Cortisol: Misunderstood Magic

Cortisol is the hormone everyone loves to hate. Depending who you ask it’ll make you fat, bald and miserable. But it’s far more than a one-note boogeyman.
It’s misunderstood as simply “stress hormone.” In reality, it’s a steroid hormone synthesised from cholesterol and is linked as much to circadian rhythms, metabolism and immunity as it is stress.
Put simply, cortisol is a means to release energy in the body and to direct it to particular tissue, especially the brain. We want high levels in the morning that slowly decline throughout the day, so we can sleep more easily in the evenings.
Recent years have seen wellness influencers use cortisol as a scapegoat for myriad health issues. It’s one of many big bad things you can avoid – “doctors hate you for this one simple trick!” – that change with the seasons. Fats in the 80s, carbs in the 90s… seed oils, you get the gist.
But, as with all these supposed villains, the truth is more nuanced and less marketable.
Second Out the Gate
Cortisol’s known by people outside of the performance crowd. Usually it follows some overused example of how our bodies react the same to being chased by a Jungle Book character as it does to an arsey email from the finance team – though the jury’s out on that one.
Yes, when we’re in danger we release cortisol. But not initially. The first port of call for the body is adrenaline and norepinephrine. These heighten your pulse rate, blood pressure, breathing, blood sugar and fat use. It opens the airways in your lungs for extra oxygen and pushes blood to your muscles. This whole process starts so quickly you don’t even have the chance to notice. It’s why, if you’re lucky, you can dodge a rogue car or a ball hurtling towards your bonce.
Adrenaline and norepinephrine give you either the fuel to leg it when Shere Khan’s after your thighs, or to fight him. But it only lasts up to an hour. Cortisol needs to be created and then released, so it’s not instantaneous – it peaks around 25 minutes after acute stress. It does this to keep you alert after a threat, maintaining blood sugar, shifting the way you metabolise nutrients and managing energy.
Morning Spark
You wouldn’t wake up if it wasn’t for cortisol. Known as the CAR (Cortisol Awakening Response), just before you wake up your body floods with cortisol. It drags glucose into your blood and flicks your brain back online after half a dozen hours of consolidating memories of workplace drama. Whenever you undersleep, or mess with your circadian rhythms by bingeing Love Is Blind, you alter the flow and wake up groggy.

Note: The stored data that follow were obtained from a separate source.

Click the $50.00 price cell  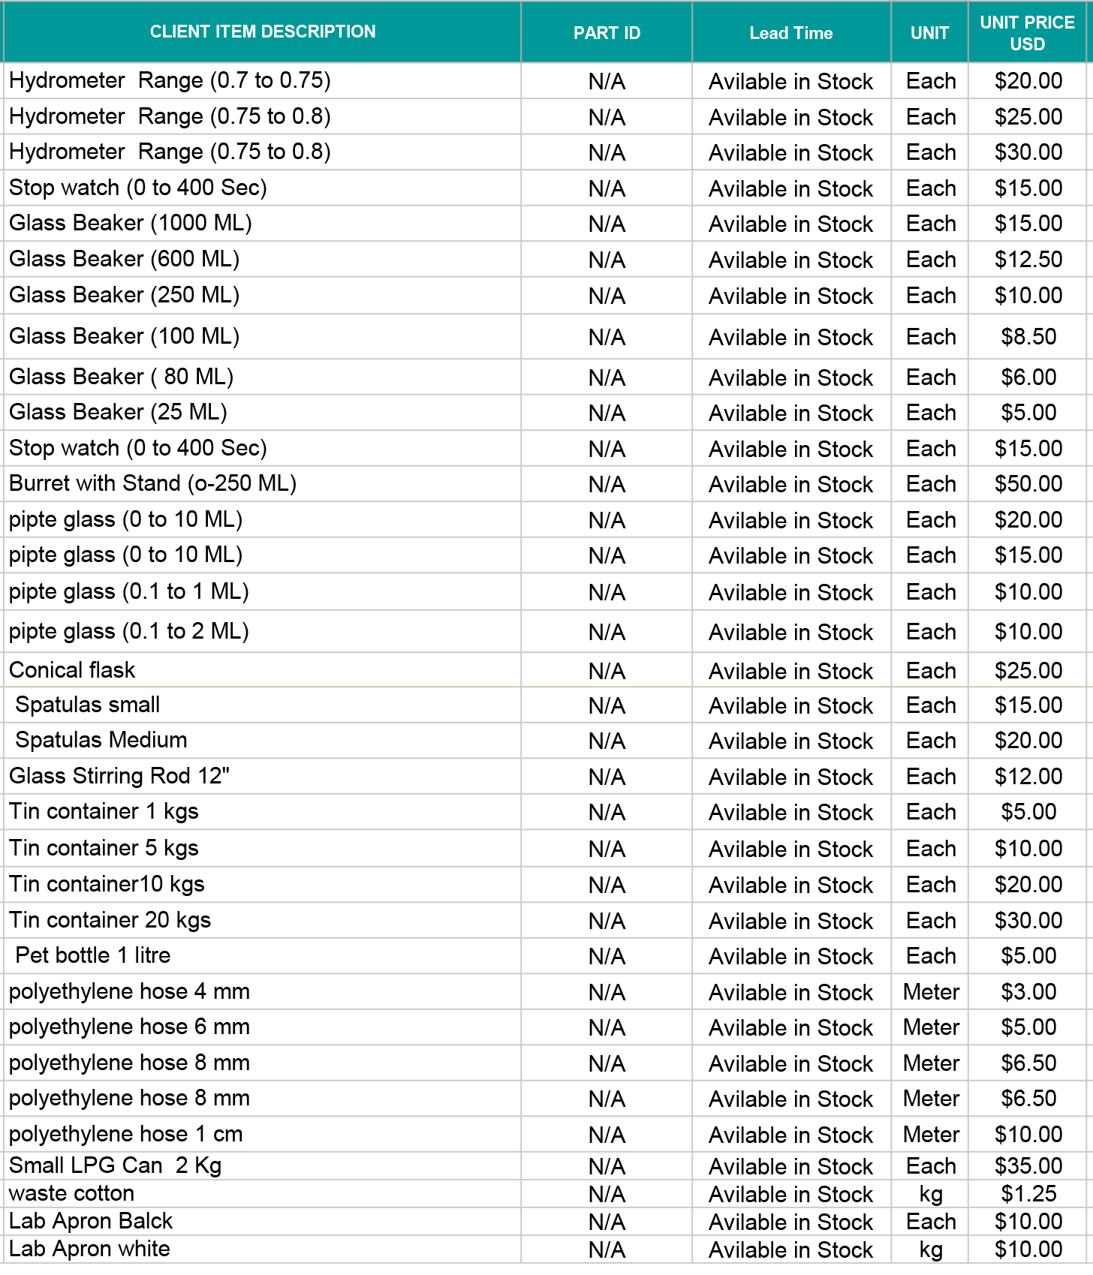click(1028, 484)
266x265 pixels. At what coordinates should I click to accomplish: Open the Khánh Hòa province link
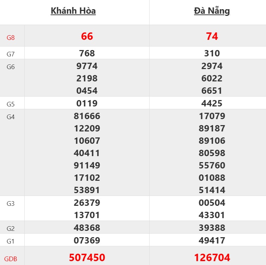(73, 11)
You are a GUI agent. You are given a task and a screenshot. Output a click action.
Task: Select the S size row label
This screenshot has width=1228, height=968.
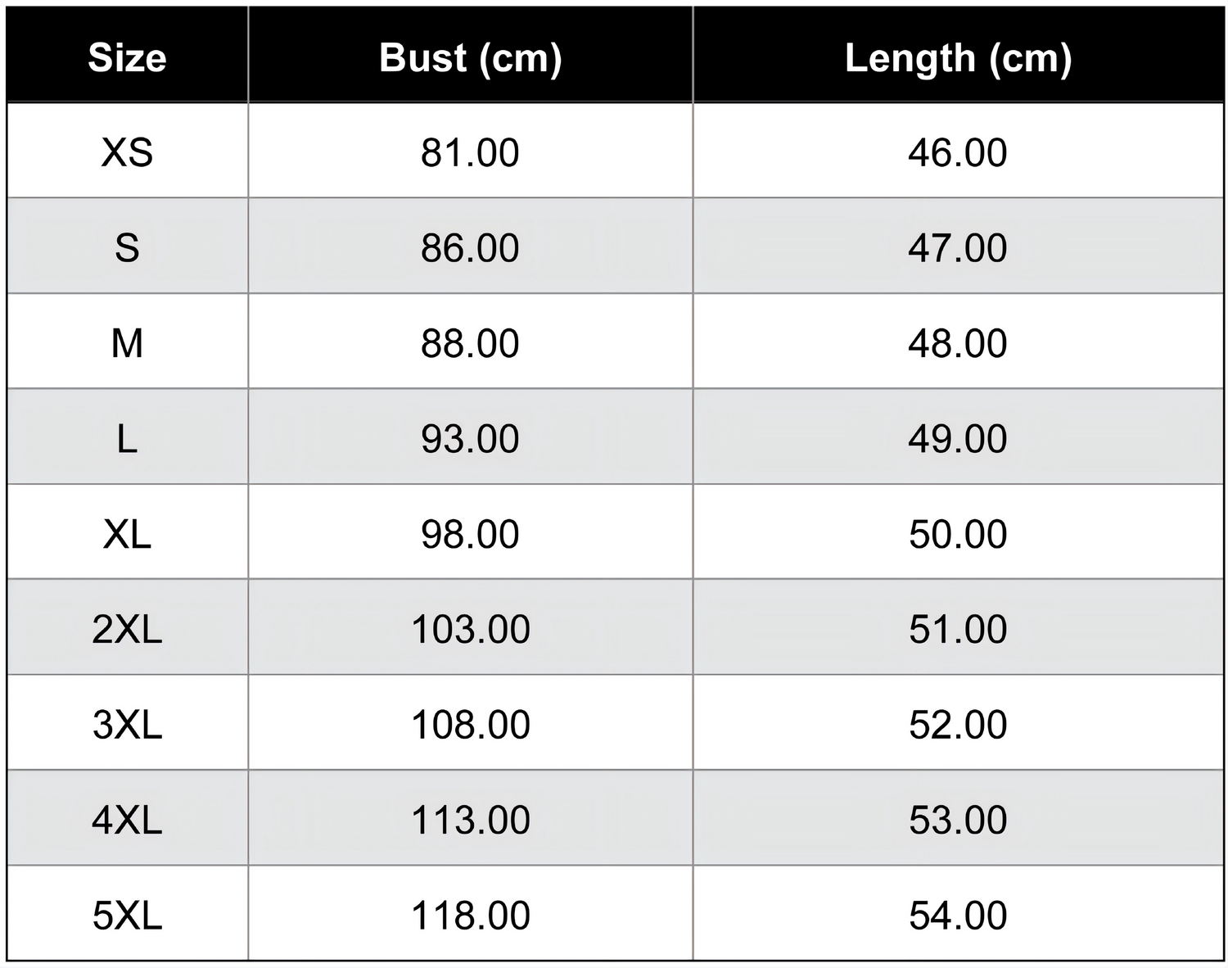pyautogui.click(x=127, y=247)
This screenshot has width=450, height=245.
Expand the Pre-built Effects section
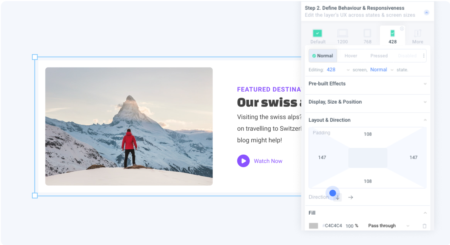tap(425, 84)
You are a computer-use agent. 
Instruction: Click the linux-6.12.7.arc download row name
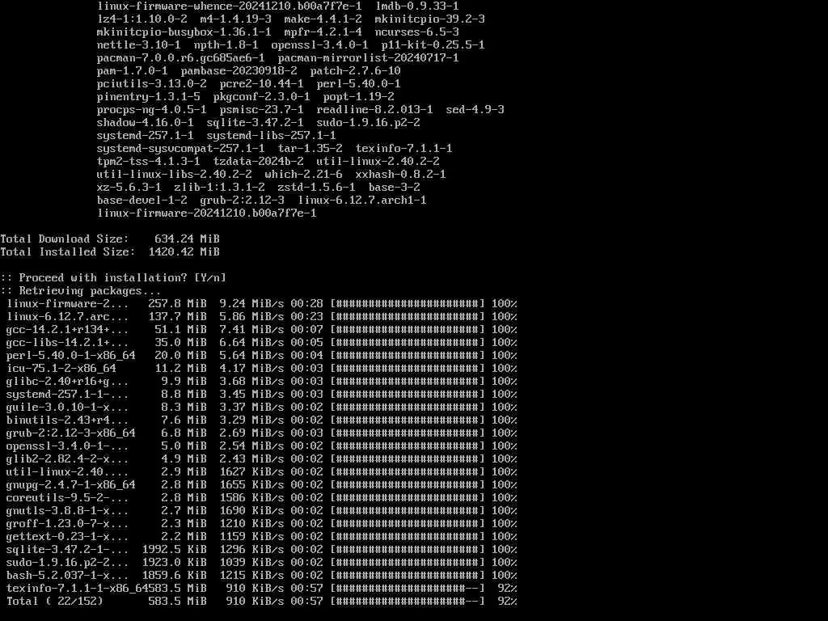click(x=68, y=317)
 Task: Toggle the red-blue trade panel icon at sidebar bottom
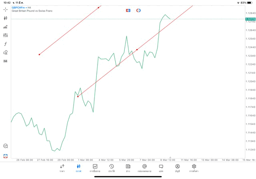[x=6, y=156]
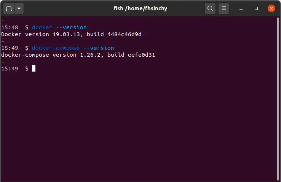Open a new terminal tab

point(9,8)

Cortisol follows a rough 24-hour cycle of peaking just before you wake up and bottoming out sometime after midnight. The body stops creating cortisol when it thinks we have enough and creates more when it doesn’t.

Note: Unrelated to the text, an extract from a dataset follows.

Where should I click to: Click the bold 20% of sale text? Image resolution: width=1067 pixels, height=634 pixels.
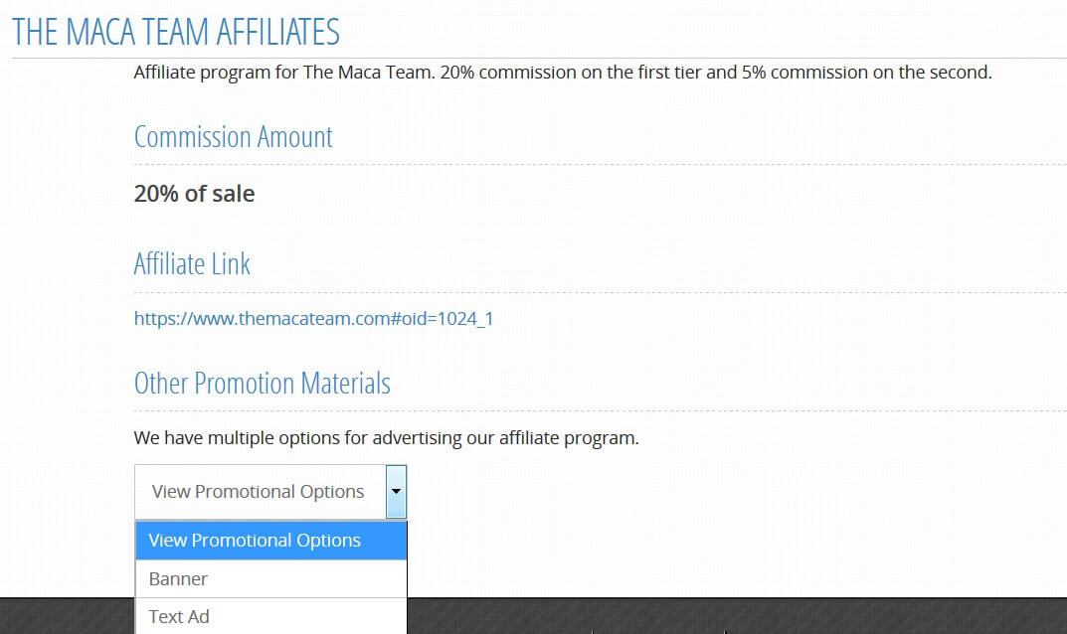pos(194,194)
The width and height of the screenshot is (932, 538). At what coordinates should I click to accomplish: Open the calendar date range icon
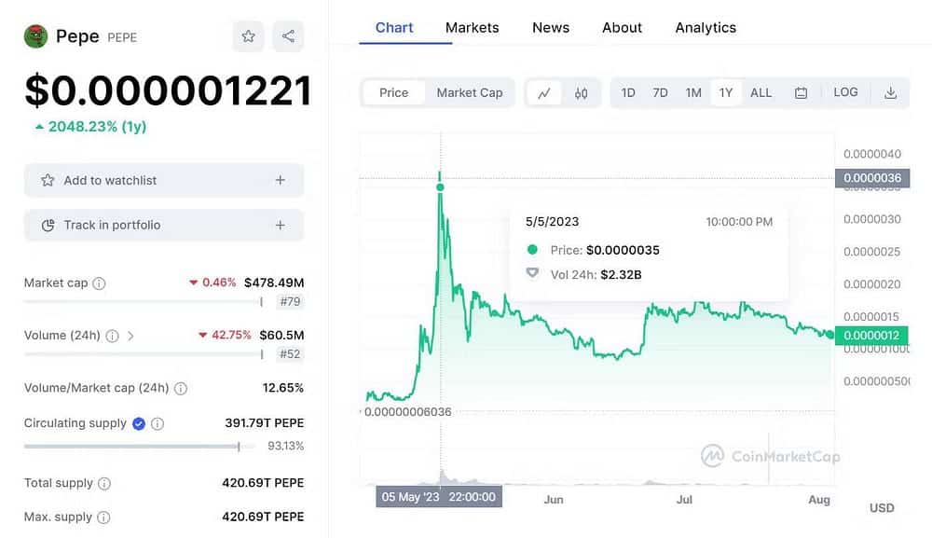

There are all kinds of ways to tinker with cortisol, but the key takeaway should be to peak it early in the morning, which prompts a steadier decline throughout the day. This way you keep energy levels high when you need them, and your cortisol then lowers as melatonin raises in the evening, making for easier and deeper sleep.
Nerd time, you have something called a suprachiasmatic nucleus pathway, which can be triggered through light stimulation. Early in the morning, by looking in the direction of the sun, or into a SAD lamp, you can significantly increase your cortisol levels. Again, this isn’t a bad thing.

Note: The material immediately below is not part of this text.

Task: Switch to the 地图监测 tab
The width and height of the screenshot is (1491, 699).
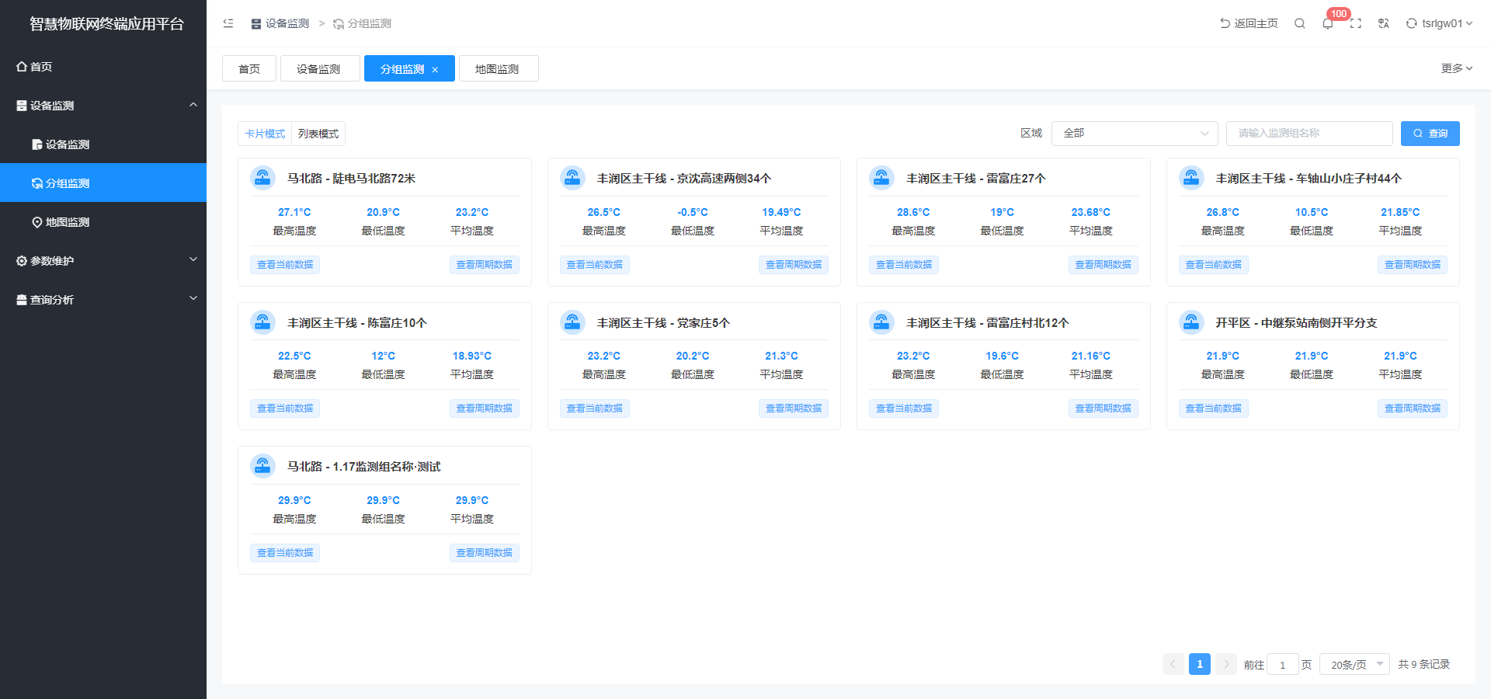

This is also the reasoning behind avoiding harsh artificial light in the evening, you don’t want to be artificially enhancing your cortisol when you’re soon to sleep.
Our body uses all kinds of cues to regulate its cortisol production. This is why you sometimes wake up before your alarm if you’ve got an early flight.
Crunches & Coffee
The relationship between exercise and cortisol is effectively one of, ironically, training. Tough workouts will spike your cortisol as a means to transport energy, but the repeated process also enhances your body’s ability to spike and return to baseline.
When we habitualise the times we exercise, we turn it into an entrainment cue - cortisol rises in the hour or so before we start moving. The word from the wise seems to be that the earlier you can exercise, the better, if you’re trying to manage cortisol. This is because ideally we’ll have a gradual curve downwards of cortisol throughout the day. That said, if you can only train late at night, the benefits of exercise outweigh skipping sessions for the sake of cortisol alone.
Now Caffeine: if you don’t consume caffeine at all, introducing it into your diet will make a noticeable difference to your cortisol levels. If you’re used to it though and drink a regular number of cups/cans per day, your body adapts to the process. Instead, it smooths out the decline of cortisol reduction.
The Takeaways
The cycle of cortisol production is what you should be looking to optimise.
Cortisol is far more than a stress hormone, it’s a way to tell our body that we need energy to move and think.
The sooner we can peak it, the better our performance throughout the day. Light is good in the morning and bad at night.
The better we can shape our rhythms, respecting circadian rhythms, the better we’ll perform.